“I love the way this collection celebrates favorite things in life, from pets, foods, nature and hobbies to family members, friends, teammates and sports teams,” said Sabrina Ionescu of the New York Liberty, a Doernbecher ambassador. Others have connected with patients to lend their support, as they battle ongoing illnesses. Over the years, several of Nike’s top athletes have lent their signature shoes as canvases for patients. Related Story A reborn HBCU in Detroit is opening a Black-owned footwear factory Read now
Detail stylizer nik series#
This year’s collection features patients who have moved from as far as Kenya.Įach year, the newest series is unveiled at a special auction-style event at Oregon Health & Science University, of which Doernbecher is a part, with the designers helping to highlight the inspiration and details that went into their shoes. The program has raised more than $30 million, covering the cost of health care for families in need, supporting research on illnesses faced by kids, and providing specialized care to patients who come from outside the region. My work is held in private collections around the world, and has been featured in publications including British Vogue, London Lifestyle, and London House magazines.A post shared by OHSU Doernbecher proceeds from Nike’s retail sales of the collections are donated to the hospital. Overall, my work collaborates with the viewer, encouraging them to see beyond the literal figurative references to plants and gardens they may already be familiar with.

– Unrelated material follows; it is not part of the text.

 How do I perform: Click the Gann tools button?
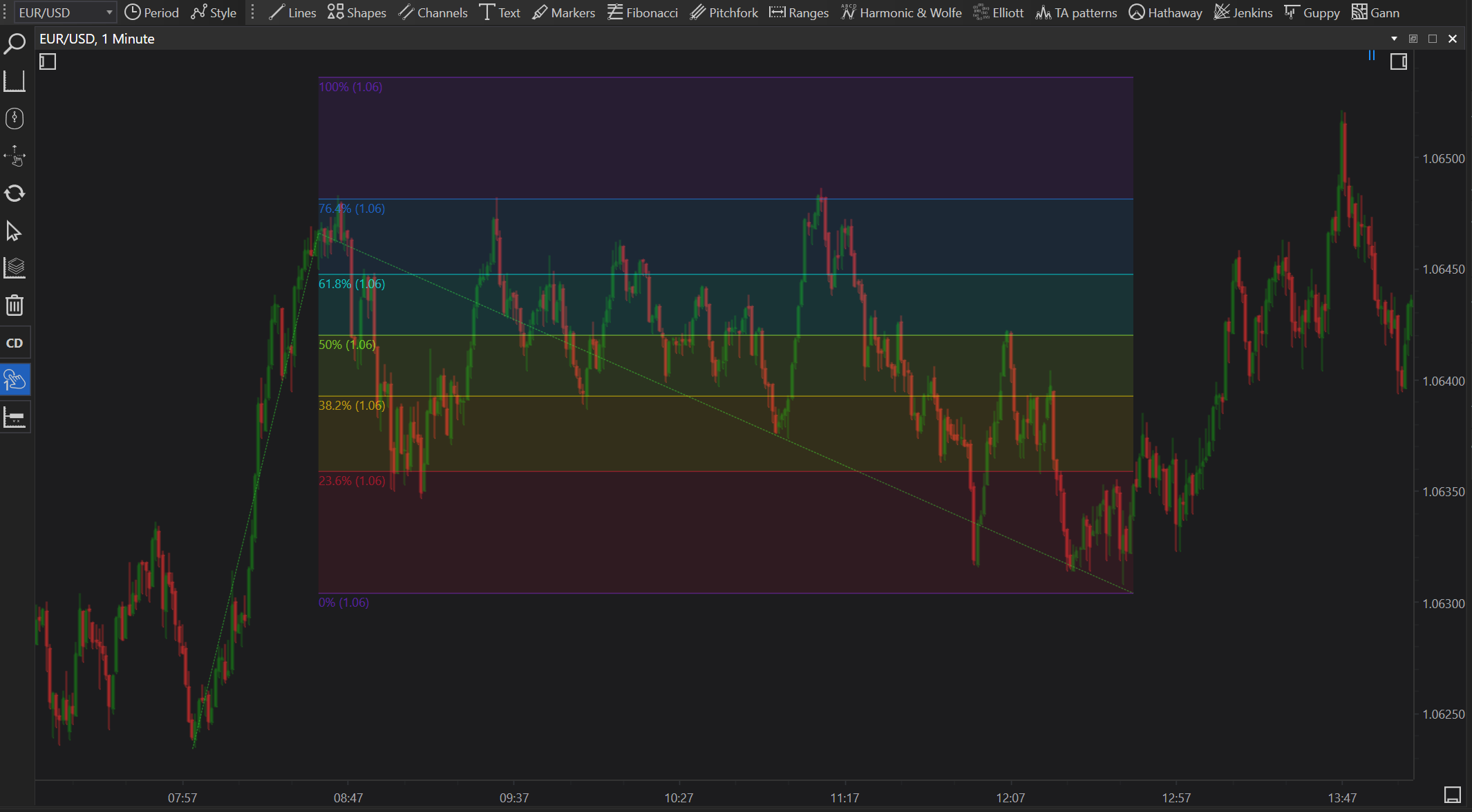click(1375, 12)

Emphasizing the active presence plants have in worlds humans have created, in paintings that re-visualize vegetal being, the viewer is propelled toward speculative futures that meditate on the connections between plants and humans. The viewer is invited to comprehend the limitations of our current perceptions of plant life. In some paintings I have positioned weeds centre stage, taking on a larger-than-life proportion and rendered using highly saturated colour palettes to give them visual luminosity. Engaging with plants understood as ‘weeds’ and ‘aliens’ has inspired me to represent them as noble plants worthy of pictorial representation in their own right, but whose occupation in the tradition of botanical art has often been marginal or omitted altogether. As such, elements of my studio practice explore the visual and emotional effects generated from these configurations of plants.Īnother focus in my artwork is undesirability and marginality in the plant kingdom. I have a recurring fascination with the visual confusion and frisson from observing diverse plant species alongside each other, in ways that are not replicated in the natural world. Adopting a stylized approach that heightens the unnaturalness of how plant life can be organized through human interventions into the plant kingdom, I mobilise concepts drawn from critical plant studies and philosophy to help me develop artwork that provokes questions about the place plants hold in society. I use acrylic, oil and spray paint to represent how plants are often arranged artificially, whether in botanic gardens, planted landscapes or as pressed specimens fixed on herbarium sheets. Responding to an historical artistic tradition of representing plants largely as aesthetic objects and planted gardens as a marvel of human control over nature, my studio practice explores how plants can be understood in terms of power, agency and ambiguity.
Detail stylizer nik windows#
I am a visual artist based in Hampshire (UK) whose work provides pictorial windows into visually rich, expansive botanic worlds that I describe as ‘botaniscapes’.